In our system, the LLM handled assessments across predefined dimensions, while human users reviewed and revised its output based on their own insight. The original scores were preserved and shared with the monitoring team, enabling us to refine our prompts and surface edge cases over time. This collaboration offers more than just a better evaluation system. It also proposes a model for how AI and humanity might productively collaborate across domains: neither replacing the other, but each compensating for the other's fundamental limitations to create something truly exceptional.

‍

Decoding Judgment

It’s important to acknowledge that perfect consensus in evaluation is unattainable, even among human evaluators. Research findings from Zheng et al. (2023) demonstrate that GPT-4 achieves an 85% agreement rate with human evaluators, slightly exceeding the 81% agreement rate observed among humans themselves. More revealing still, even when human evaluators initially disagreed with GPT-4's assessment, they nevertheless considered the AI's judgment reasonable in 75% of cases and were willing to revise their original evaluation in 34% of instances. To put these numbers in perspective: Out of 100 evaluated questions, human evaluators would agree with GPT-4 on about 85. In the remaining 15, humans would still see GPT-4’s answer as reasonable in roughly 12 cases, and in five of those cases, they were even willing to change their answer, leaving only about three instances of complete disagreement. The fact that GPT-4 showed a slightly higher agreement with humans than humans among themselves highlights an important truth about evaluation: It’s inherently subjective, whether performed by humans or machines.

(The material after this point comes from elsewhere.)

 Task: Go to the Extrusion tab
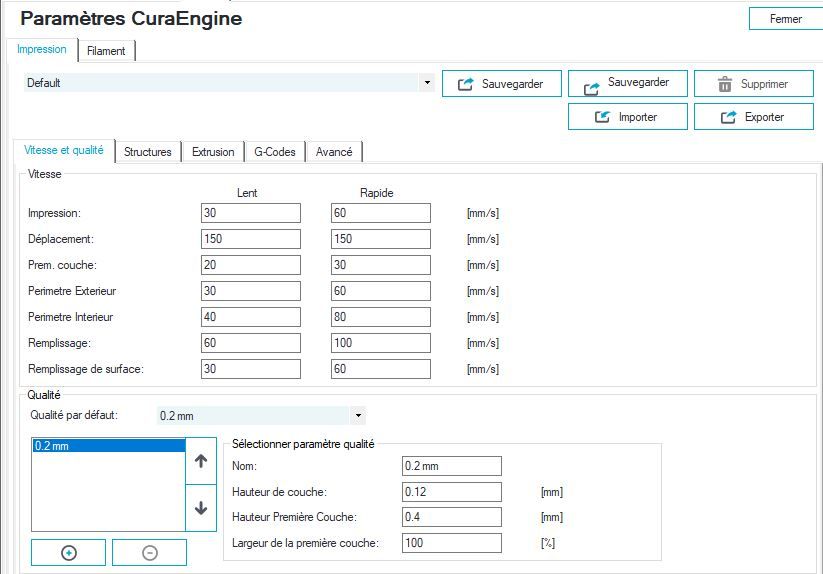click(x=213, y=152)
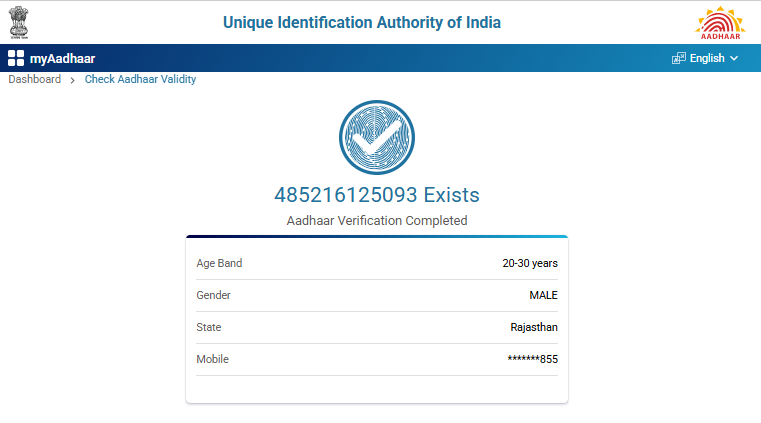
Task: Click the Aadhaar logo in the header
Action: pos(720,21)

We built the evaluation output around three core pillars:

Evaluation Results
Explanation
Feedback

Each pillar plays a critical role in transforming raw assessment into actionable insight.

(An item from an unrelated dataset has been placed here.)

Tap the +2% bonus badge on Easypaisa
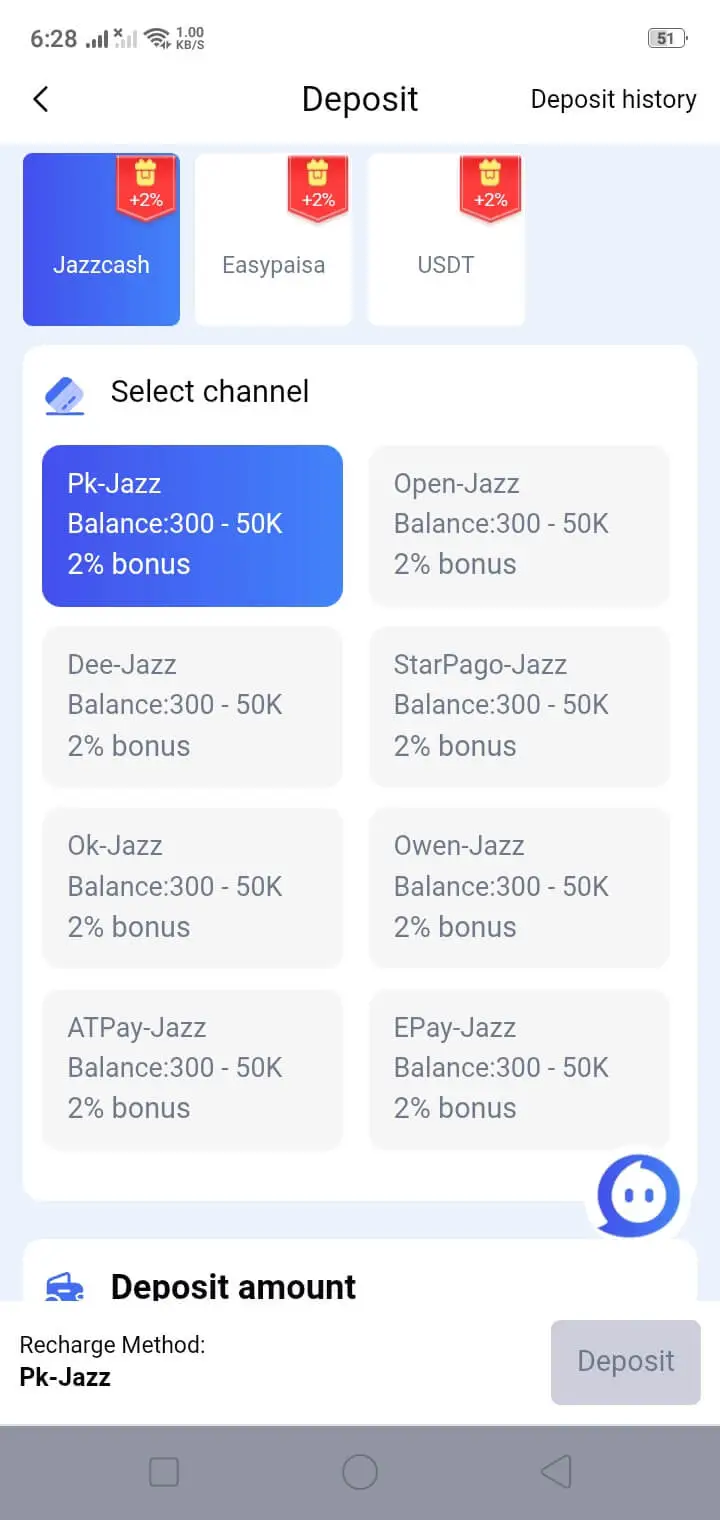720x1520 pixels. (x=318, y=188)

In our early experiments, looking solely at evaluation results would’ve led us to a premature conclusion: Our system appeared flawless, consistently reaching near-maximum scores across all dimensions. This illusion of perfection masked a deeper truth: The evaluator simply wasn't being "judgy" enough. This experience highlighted why comprehensive explanations are essential as they expose the reasoning behind judgments, revealing biases and limitations that scores alone conceal. With this insight, we refined our approach. By making the evaluator more stringent, the scores went down, but the feedback became specific and actionable, while explanations rigorously justified each score.

Yet as with all things human, we discovered the importance of recognizing when to stop. There's a delicate balance in creating the evaluation system that’s comparable to finding the sweet spot between underfitting and overfitting in machine learning. An overly judgmental evaluator becomes rigid and unforgiving, missing the nuances that human eyes perceive as correct rather than as flaws.

Equally essential is resilience—not just in the evaluator itself, but in the broader evaluation system it belongs to. In our context, resilience means the ability to tolerate occasional errors, adapt to edge cases and continue delivering useful results even when individual judgments are imperfect. Striking this balance, being both critical and flexible, is what ultimately makes an evaluation process robust and trustworthy.

‍

The Challenges: Mirrors of Human Imperfection

Crafting an automated evaluator that approaches human judgment isn't without profound challenges. We encountered—and confronted—several fundamental biases and limitations along the way.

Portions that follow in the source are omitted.